From the line containing "Where should I" to the line containing "Instruction: Click the" in the records below, set down every line exactly as it stands, both ends included, and skip the pictures.
── Provided information
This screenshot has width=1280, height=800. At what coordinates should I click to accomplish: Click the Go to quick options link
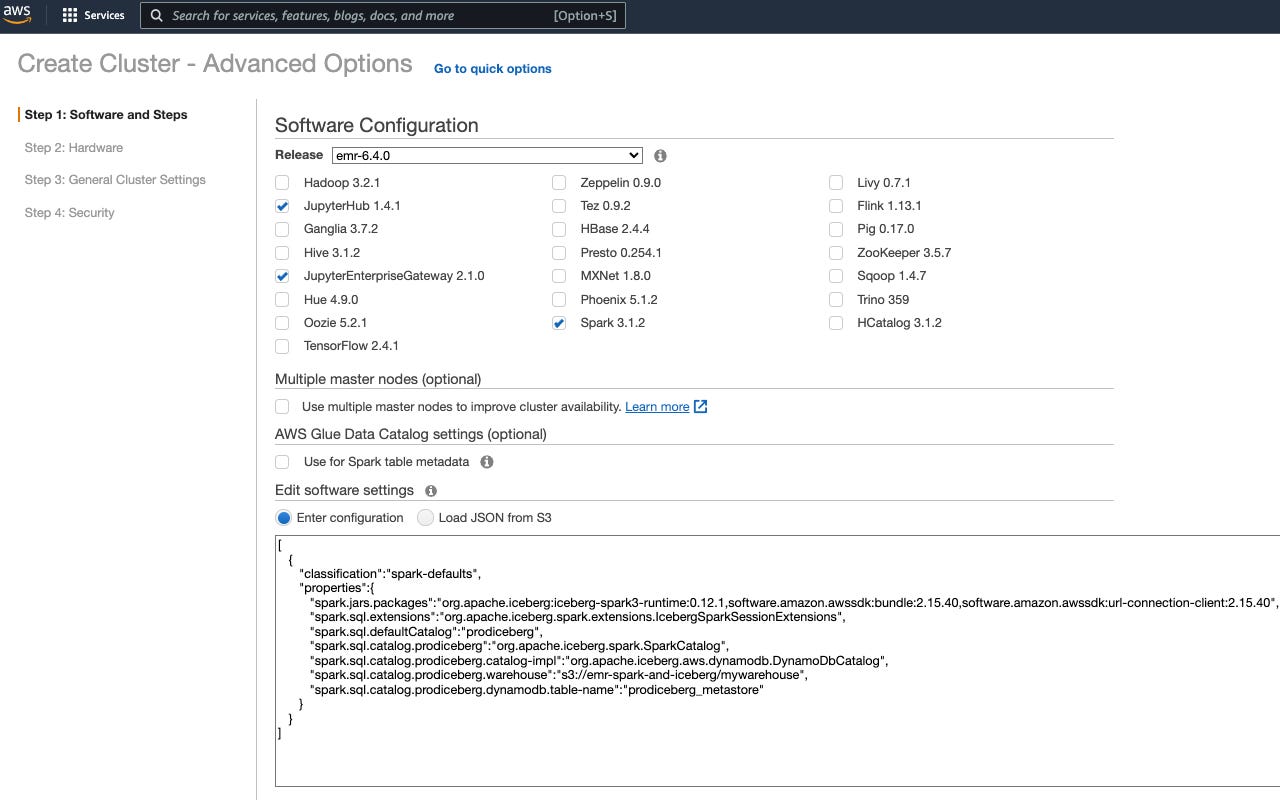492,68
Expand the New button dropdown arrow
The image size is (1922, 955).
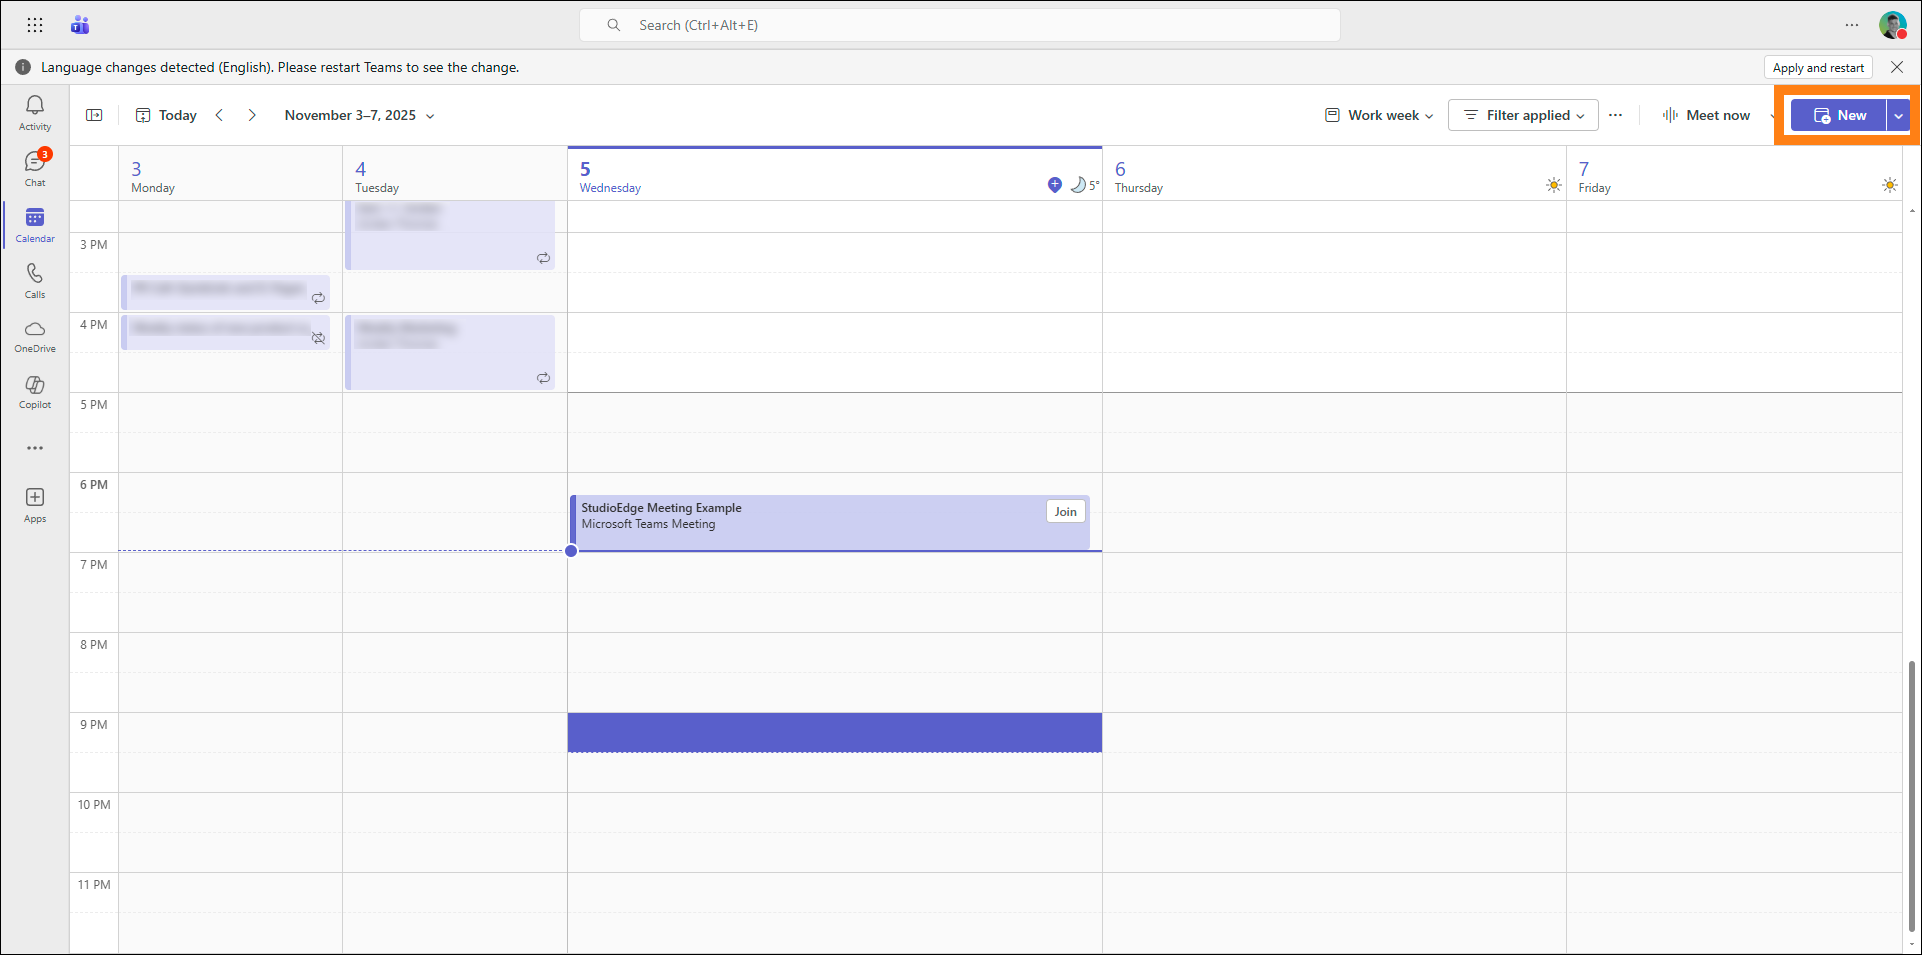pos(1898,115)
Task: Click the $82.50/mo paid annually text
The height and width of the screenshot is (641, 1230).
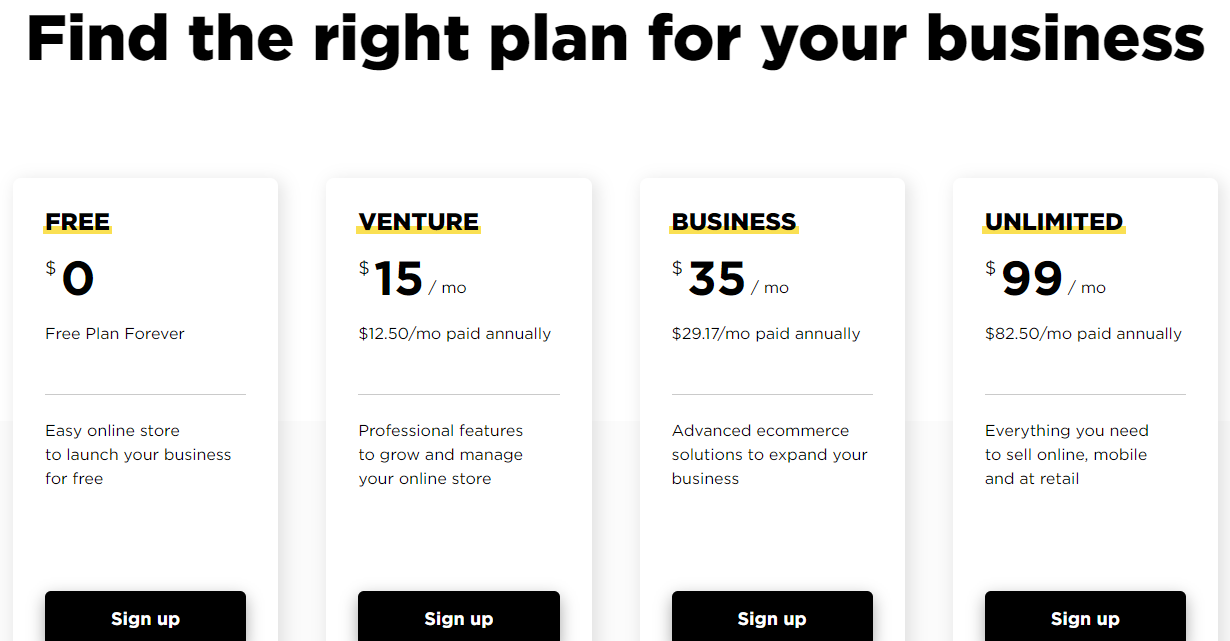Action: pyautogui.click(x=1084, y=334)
────
── Provided information
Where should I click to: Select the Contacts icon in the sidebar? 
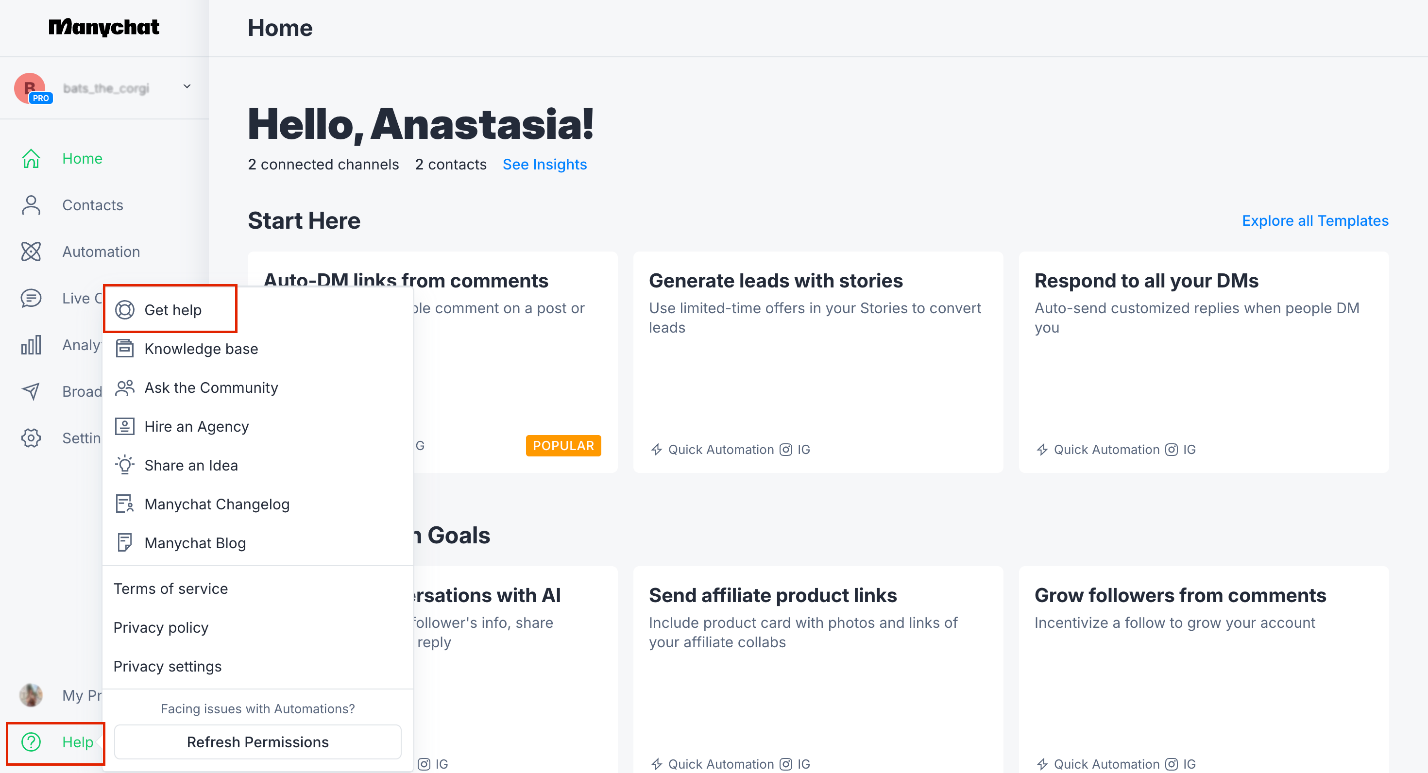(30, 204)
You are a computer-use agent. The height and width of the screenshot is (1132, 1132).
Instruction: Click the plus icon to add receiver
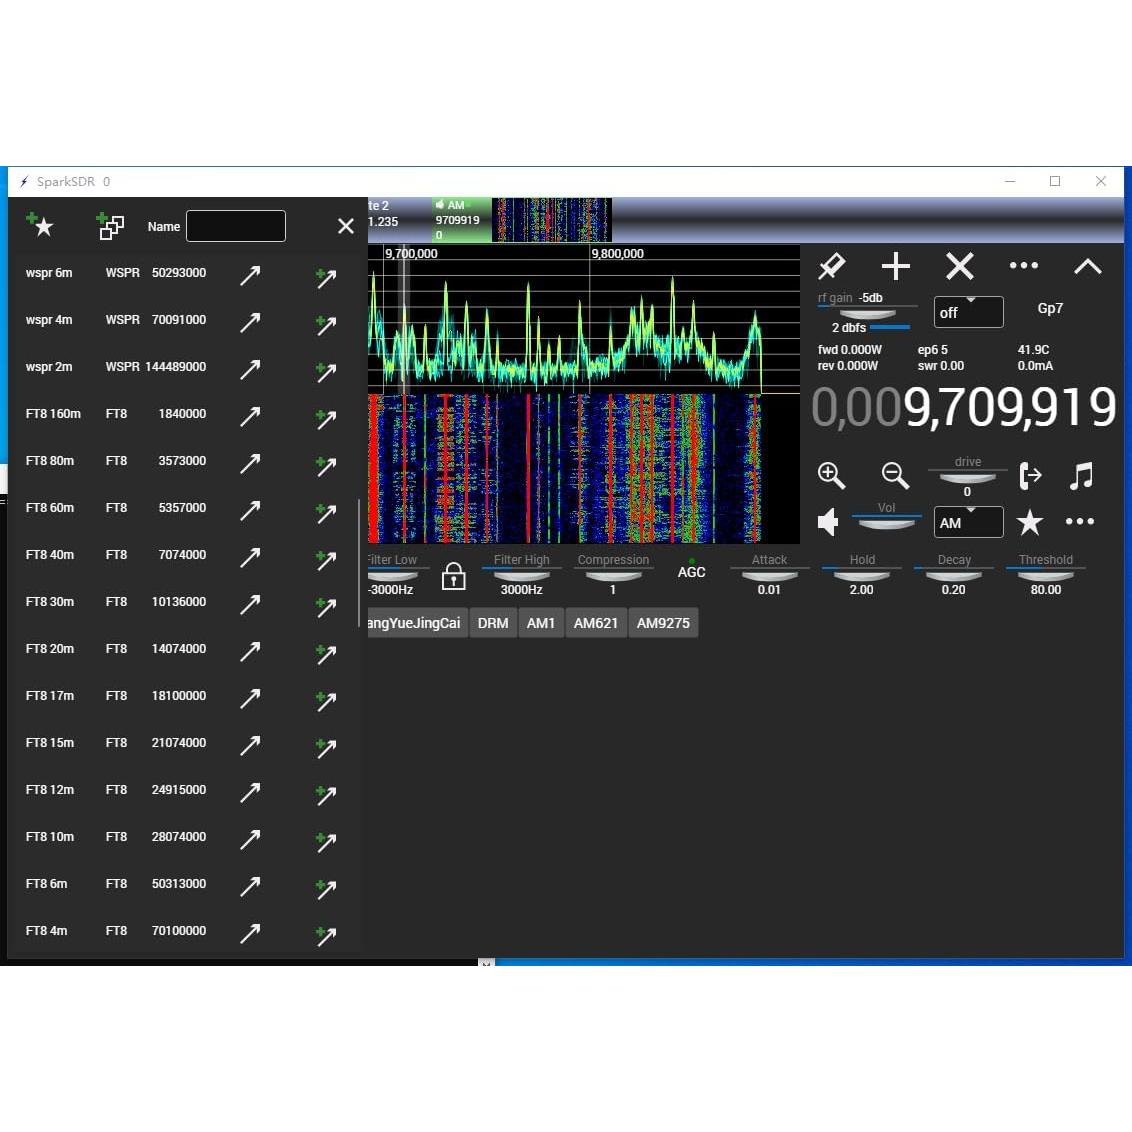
────
── Provided information
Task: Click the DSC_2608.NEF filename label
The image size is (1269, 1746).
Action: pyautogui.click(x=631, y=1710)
────
» **Your solution**:
Where should I click to: Select the Contacts icon in the sidebar? 
(30, 204)
You are a computer-use agent. The height and width of the screenshot is (1132, 1132).
Instruction: Click the plus icon to add receiver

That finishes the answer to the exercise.